D’ailleurs, nous apprenons que 12 officiers de la prison viennent de compléter un cours de formation au Food and Agricultural Research & Extension Institute (FAREI) sur la culture bio, qui a récemment été introduite à la prison de Richelieu. Les officiers formeront à leur tour les prisonniers de la prison pour que ceux-ci se lancent dans cette activité. La culture de pommes de terre se fait dans quatre prisons à Maurice, à savoir à la Prison de Petit-Verger, à Pointeaux- Sables, la Prison centrale à Beau-Bassin, à la Women Prison et à l’Open Prison de Richelieu.

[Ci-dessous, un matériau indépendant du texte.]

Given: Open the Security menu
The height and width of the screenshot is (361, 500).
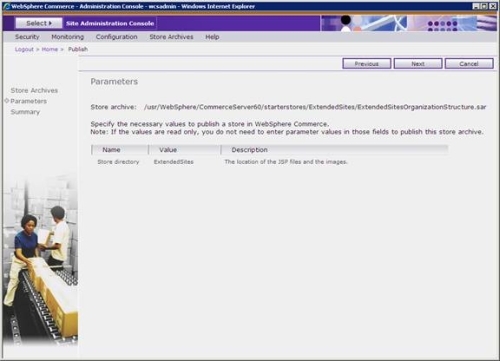Looking at the screenshot, I should point(27,37).
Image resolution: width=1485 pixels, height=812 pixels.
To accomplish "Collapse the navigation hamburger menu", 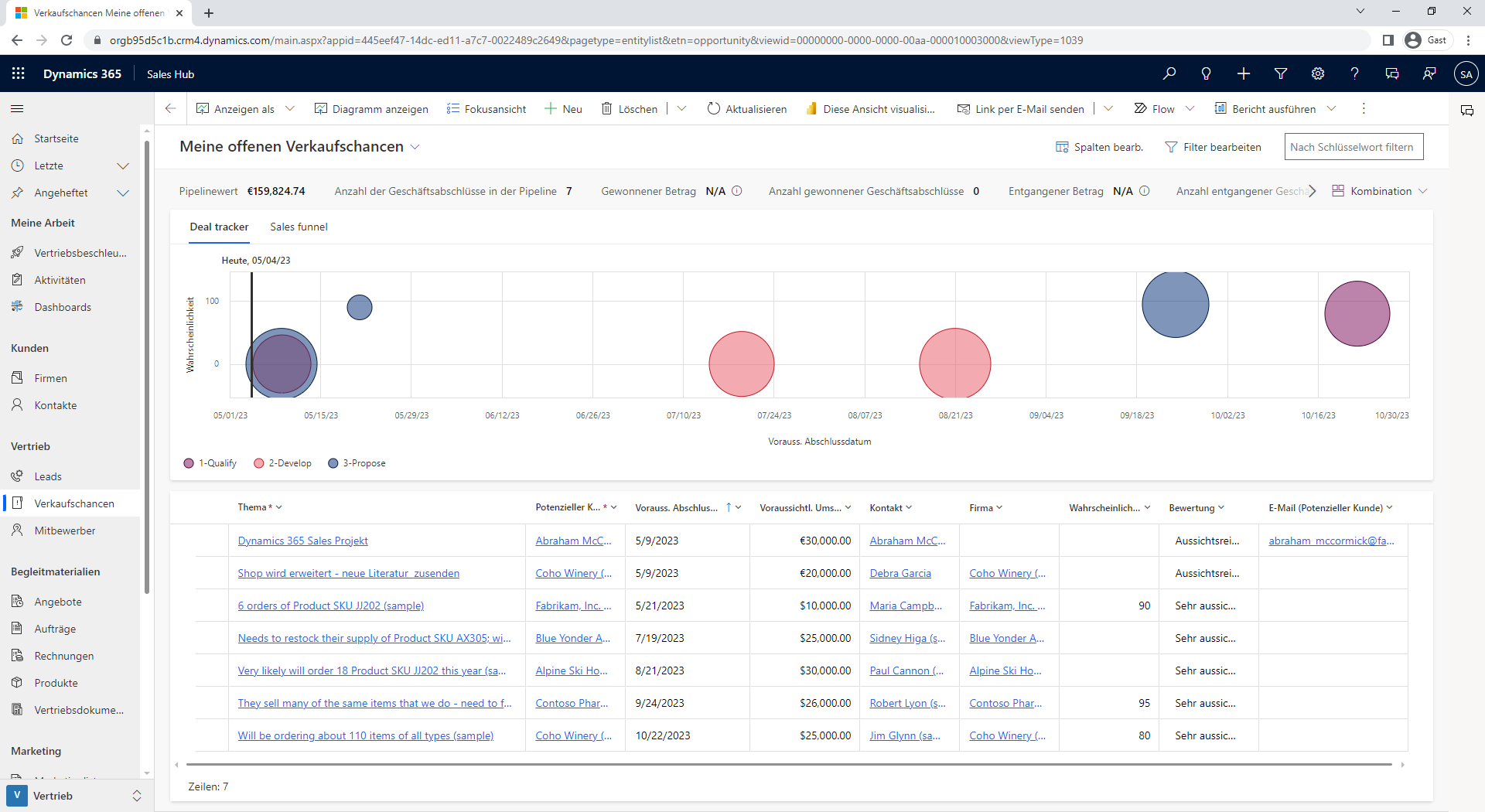I will point(17,109).
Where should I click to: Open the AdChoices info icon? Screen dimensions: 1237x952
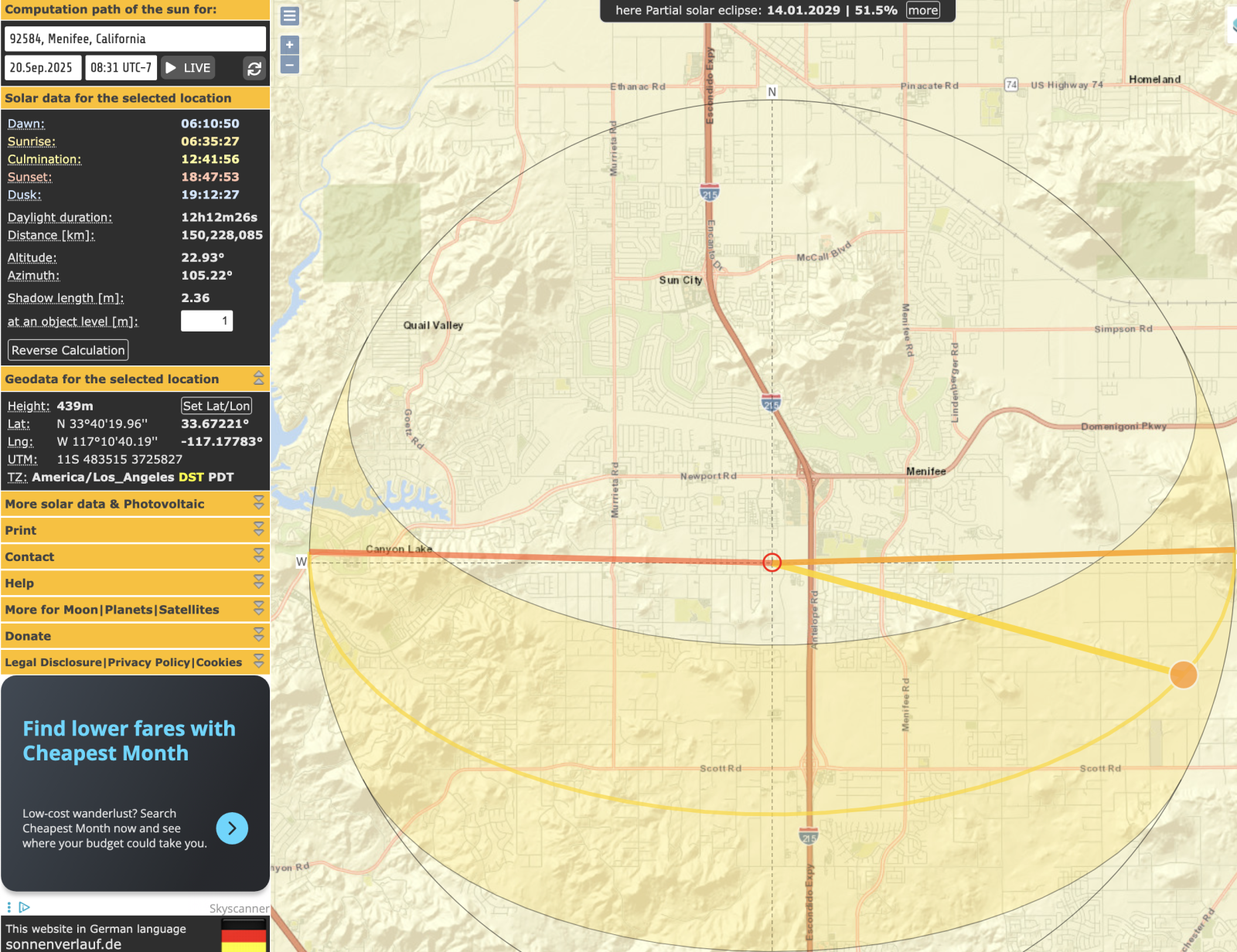pyautogui.click(x=24, y=907)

C’est au mois de juillet que la récolte des pommes de terre a commencé dans les prisons, à l’exception de l’Open Prison de Richelieu où les pommes de terre ne sont pas prêtes à être récoltées. Josian Babet, du Prison Press Office, soutient que 4 tonnes de pommes de terre ont été récoltées de la prison centrale à Beau-Bassin, 2,5 tonnes de la prison de Petit-Verger et 25 kg de la Women Prison. « Nous avons actuellement 2 554 prisonniers. La culture de légumes, notamment de la pomme de terre, dans les prisons, nous permet de réduire les dépenses. Ceci dit, tous les légumes récoltés dans les prisons sont utilisés pour préparer les repas des prisonniers », soutient Josian Babet.

Et d’ajouter que l’élevage de bovins et de poules fait également partie des activités de la prison. « Tout ce que nous produisons à la prison est utilisé pour la survie des prisonniers. De plus, certains des produits, comme les oeufs, sont vendus aux personnels de la prison également », explique notre interlocuteur.